Desde que nacemos, pasamos la vida aprendiendo. Primero a sentarnos, a coger objetos, a hablar, gatear, caminar, etc, etc. Luego nuestros padres nos ponen al colegio y aprendemos de lenguaje, historia, matemática, geografía y todo lo que a cada colegio se le ocurra adecuado para la formación del alumno. Después a la universidad, la maestría, el doctorado; y así pasamos la vida aprendiendo y re-aprendiendo.
Pero cabe preguntarse ¿En qué momento, con qué maestro, con qué libro se aprende o se encuentra la fórmula para educar el corazón?
¡Cómo saber que afectos nos ayudan y qué otros nos hunden! Creo que es difícil discernir que grado de amor darle a cada cosa que nos rodea. Mucho se suele poner el corazón en lo pasajero, en los fuga y en lo innecesario.

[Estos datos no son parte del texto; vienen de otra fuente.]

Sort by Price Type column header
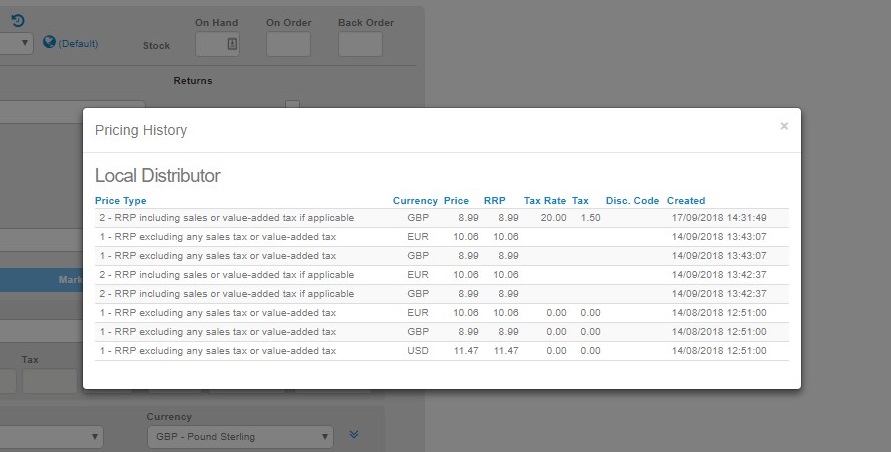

Será que un corazón maleducado es el que ama demasiado y espera lo mismo del otro? Será que confunde el amor con el placer? Será que le falta valentía para llorar un poquito pero sonreír después? Será que le gusta lo cómodo y lo fácil sin aspirar a más? Será que es perezoso y no quiere estudiar?
A veces dicho corazón me traiciona, me gana la partida y se lanza sólo por el mundo. No escucha a mi razón y quiere salirse con la suya a toda costa. Quien se creerá no? DEBO EDUCARTE CORAZÓN, Y QUIERO HACERLO ADEMÁS.
3 comentarios:
Cierto lo q escribes... creo q en algún momento todos nos damos cuenta de eso, de q es necesario educarlo sino.... =).. aprovecho y te digo q muy lindo tu blog!!! Cdt peke...
Pocha
Gracias Pochita! hago mi esfuerzo cada vez que puedo... me ayuda mucho escribir! Leelo siempre!
Muy cierto lo plasmado. Pero existen tres amores, el de Dios el propio y el que va hacia afuera, si el amor propio falla es natural que falle el de afuera, el amor propio te enseña a como dar el amor a otros.